*TASK PROMPT*: Your task is to find every line in the records that holds the string "search" and copy it.

:: DATA FOR PROCESSING ::

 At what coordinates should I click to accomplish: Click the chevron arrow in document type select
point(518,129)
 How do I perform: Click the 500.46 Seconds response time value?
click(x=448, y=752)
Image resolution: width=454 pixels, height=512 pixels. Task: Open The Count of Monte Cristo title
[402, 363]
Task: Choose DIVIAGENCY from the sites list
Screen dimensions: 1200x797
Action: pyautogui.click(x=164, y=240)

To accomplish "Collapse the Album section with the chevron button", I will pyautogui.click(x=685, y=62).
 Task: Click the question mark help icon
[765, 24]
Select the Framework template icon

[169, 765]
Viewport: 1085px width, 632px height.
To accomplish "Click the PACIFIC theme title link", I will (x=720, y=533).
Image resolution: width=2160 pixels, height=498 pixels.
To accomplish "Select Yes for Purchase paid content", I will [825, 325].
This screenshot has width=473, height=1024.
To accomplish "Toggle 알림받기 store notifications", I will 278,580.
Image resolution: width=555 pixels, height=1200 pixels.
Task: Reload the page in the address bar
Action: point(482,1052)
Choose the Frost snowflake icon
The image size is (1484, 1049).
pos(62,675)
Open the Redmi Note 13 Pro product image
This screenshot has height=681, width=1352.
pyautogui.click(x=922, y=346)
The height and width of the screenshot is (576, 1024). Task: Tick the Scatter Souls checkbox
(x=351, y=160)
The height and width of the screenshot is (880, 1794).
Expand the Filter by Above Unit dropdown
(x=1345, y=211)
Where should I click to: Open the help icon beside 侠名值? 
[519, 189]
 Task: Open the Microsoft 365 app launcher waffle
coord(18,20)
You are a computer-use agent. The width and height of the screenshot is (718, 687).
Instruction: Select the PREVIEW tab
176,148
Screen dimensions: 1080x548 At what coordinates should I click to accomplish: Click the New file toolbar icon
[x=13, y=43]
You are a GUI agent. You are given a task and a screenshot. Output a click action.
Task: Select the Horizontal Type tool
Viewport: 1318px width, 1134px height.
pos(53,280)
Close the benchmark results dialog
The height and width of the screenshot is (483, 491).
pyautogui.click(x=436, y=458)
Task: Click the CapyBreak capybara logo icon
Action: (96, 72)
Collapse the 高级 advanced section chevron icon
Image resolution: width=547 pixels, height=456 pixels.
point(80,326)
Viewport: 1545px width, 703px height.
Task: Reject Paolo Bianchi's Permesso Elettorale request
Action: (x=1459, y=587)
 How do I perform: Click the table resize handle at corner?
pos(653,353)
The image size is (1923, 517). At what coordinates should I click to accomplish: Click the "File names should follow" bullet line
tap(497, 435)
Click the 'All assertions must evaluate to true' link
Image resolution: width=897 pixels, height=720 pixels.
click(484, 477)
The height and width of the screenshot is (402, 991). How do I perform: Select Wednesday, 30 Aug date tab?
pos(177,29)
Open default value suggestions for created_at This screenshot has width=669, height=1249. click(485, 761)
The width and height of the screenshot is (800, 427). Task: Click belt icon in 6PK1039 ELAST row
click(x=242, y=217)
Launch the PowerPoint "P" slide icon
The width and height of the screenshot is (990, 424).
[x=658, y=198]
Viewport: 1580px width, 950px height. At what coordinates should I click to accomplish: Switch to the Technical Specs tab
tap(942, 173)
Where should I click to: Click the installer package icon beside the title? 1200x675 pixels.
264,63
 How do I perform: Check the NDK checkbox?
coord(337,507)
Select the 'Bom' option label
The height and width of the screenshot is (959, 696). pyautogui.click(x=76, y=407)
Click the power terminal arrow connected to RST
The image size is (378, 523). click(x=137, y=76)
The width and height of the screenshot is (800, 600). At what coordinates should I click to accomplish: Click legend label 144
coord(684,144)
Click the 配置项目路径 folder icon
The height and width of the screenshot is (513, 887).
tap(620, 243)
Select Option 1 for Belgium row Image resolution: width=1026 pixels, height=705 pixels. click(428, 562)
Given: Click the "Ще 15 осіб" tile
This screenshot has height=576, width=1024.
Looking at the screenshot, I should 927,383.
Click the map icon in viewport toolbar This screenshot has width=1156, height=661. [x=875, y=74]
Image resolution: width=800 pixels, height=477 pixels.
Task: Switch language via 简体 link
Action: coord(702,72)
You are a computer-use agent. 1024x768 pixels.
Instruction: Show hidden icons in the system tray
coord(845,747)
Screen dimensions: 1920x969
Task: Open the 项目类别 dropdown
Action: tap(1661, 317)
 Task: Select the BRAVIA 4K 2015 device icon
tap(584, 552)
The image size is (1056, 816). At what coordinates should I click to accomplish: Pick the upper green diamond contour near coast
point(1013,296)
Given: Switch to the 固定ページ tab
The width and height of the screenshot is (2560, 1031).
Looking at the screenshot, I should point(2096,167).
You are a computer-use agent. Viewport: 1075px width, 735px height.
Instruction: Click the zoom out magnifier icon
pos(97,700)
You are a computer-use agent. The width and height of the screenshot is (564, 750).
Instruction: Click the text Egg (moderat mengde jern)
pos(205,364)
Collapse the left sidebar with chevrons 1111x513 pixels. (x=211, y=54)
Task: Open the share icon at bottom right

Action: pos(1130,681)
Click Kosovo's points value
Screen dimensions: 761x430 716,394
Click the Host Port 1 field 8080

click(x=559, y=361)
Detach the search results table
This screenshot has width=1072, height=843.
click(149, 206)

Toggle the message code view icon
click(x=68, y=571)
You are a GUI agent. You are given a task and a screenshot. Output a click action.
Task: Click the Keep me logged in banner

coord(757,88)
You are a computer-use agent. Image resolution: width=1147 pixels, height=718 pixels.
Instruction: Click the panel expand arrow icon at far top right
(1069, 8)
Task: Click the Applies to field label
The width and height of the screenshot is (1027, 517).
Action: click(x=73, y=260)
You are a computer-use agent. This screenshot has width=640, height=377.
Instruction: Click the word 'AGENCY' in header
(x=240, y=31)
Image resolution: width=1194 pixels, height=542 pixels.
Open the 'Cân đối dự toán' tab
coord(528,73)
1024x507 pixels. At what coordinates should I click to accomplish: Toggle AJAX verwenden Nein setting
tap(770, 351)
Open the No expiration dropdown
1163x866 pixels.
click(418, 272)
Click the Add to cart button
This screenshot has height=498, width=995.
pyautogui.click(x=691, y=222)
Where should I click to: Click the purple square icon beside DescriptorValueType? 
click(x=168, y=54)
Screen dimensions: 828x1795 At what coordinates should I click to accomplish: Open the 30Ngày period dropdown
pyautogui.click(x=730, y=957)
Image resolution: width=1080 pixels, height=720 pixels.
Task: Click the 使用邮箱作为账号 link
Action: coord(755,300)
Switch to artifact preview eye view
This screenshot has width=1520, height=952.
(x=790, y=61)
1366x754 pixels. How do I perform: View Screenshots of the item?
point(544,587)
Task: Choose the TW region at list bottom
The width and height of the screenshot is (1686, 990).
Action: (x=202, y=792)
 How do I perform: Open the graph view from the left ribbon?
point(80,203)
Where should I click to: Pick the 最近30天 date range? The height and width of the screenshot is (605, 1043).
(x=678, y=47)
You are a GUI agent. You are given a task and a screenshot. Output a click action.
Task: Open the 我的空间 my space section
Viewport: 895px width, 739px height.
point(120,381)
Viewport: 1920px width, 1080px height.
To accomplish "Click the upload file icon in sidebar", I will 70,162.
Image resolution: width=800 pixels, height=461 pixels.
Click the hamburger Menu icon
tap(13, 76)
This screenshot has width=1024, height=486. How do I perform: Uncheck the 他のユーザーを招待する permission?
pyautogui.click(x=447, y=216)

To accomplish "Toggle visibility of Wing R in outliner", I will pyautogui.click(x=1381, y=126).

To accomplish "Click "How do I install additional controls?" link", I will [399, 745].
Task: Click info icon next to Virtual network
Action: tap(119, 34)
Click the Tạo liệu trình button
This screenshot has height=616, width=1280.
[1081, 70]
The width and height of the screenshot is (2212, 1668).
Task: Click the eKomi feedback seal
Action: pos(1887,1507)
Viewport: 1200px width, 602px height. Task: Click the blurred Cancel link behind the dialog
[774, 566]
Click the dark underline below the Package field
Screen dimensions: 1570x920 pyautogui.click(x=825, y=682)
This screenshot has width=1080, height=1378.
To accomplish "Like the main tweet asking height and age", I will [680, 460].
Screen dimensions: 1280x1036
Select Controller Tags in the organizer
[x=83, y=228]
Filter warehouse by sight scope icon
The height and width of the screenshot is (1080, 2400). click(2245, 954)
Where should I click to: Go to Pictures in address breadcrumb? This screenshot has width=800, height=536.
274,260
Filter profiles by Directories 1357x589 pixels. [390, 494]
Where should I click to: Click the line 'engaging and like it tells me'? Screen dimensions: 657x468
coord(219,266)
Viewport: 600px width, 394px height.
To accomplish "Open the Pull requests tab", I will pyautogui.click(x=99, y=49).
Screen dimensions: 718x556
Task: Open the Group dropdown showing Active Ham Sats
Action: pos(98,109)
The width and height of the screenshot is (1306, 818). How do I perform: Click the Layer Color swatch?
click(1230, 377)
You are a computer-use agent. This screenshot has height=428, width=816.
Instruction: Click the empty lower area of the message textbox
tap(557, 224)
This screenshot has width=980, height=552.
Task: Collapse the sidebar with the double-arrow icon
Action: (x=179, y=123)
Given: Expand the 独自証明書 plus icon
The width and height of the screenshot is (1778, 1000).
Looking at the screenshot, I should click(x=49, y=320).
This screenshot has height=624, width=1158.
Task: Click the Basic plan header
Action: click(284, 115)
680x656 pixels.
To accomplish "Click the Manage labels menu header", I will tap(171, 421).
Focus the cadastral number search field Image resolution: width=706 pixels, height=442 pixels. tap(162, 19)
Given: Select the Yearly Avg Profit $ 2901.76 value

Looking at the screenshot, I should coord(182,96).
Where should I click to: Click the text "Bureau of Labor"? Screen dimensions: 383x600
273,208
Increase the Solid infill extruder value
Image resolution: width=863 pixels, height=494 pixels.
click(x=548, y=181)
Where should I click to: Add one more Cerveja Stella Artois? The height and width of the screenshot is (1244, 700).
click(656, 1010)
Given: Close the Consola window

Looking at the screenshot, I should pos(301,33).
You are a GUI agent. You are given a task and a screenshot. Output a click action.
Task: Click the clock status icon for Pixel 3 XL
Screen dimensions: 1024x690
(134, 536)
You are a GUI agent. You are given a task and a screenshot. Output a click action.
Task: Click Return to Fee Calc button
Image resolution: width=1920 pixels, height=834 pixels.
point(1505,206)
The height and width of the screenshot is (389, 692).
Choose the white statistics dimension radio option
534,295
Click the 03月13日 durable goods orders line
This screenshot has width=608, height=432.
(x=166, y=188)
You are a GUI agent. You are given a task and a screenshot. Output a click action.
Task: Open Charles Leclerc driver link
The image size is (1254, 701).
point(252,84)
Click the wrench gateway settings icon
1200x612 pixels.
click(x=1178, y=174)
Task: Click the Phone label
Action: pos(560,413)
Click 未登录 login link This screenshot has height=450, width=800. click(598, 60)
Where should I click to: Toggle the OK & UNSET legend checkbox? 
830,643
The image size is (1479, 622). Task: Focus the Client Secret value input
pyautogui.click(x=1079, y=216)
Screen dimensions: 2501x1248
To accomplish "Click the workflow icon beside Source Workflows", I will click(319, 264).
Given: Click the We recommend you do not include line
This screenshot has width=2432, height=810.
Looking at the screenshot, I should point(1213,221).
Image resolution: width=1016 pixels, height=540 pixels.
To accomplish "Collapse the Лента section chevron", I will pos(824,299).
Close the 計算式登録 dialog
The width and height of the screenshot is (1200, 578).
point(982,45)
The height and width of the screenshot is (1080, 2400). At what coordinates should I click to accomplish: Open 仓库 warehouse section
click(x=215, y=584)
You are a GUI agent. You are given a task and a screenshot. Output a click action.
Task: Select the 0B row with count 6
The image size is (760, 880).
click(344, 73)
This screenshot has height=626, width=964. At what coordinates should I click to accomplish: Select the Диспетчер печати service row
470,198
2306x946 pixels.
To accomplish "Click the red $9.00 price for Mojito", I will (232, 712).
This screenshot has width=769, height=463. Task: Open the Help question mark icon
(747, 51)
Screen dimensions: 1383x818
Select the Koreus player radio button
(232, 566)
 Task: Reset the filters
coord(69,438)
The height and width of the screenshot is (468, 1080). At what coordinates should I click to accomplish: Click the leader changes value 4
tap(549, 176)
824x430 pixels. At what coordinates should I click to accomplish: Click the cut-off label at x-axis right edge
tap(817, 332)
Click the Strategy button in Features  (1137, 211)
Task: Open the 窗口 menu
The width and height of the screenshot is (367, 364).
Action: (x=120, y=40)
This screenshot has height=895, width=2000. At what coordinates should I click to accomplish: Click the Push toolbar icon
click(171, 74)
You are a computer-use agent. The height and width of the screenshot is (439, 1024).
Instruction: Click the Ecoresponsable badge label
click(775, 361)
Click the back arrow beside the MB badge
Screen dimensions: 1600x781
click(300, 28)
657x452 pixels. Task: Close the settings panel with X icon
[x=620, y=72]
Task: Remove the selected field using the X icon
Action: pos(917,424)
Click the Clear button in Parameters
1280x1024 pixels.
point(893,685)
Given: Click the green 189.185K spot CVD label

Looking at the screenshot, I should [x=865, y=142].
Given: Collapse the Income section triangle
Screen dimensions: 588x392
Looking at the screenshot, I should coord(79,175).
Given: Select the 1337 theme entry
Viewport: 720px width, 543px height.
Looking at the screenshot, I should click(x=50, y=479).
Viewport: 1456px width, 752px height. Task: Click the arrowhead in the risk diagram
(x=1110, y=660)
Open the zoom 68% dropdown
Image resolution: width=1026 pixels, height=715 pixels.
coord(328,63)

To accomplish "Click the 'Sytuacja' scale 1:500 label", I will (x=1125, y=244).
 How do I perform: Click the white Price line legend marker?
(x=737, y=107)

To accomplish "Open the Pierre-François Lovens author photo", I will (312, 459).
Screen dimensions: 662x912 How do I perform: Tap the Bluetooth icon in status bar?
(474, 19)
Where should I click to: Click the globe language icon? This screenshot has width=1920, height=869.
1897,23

:::

*REPLY*:
Detach the search results table
Focus the cadastral number search field Image resolution: width=706 pixels, height=442 pixels. tap(162, 19)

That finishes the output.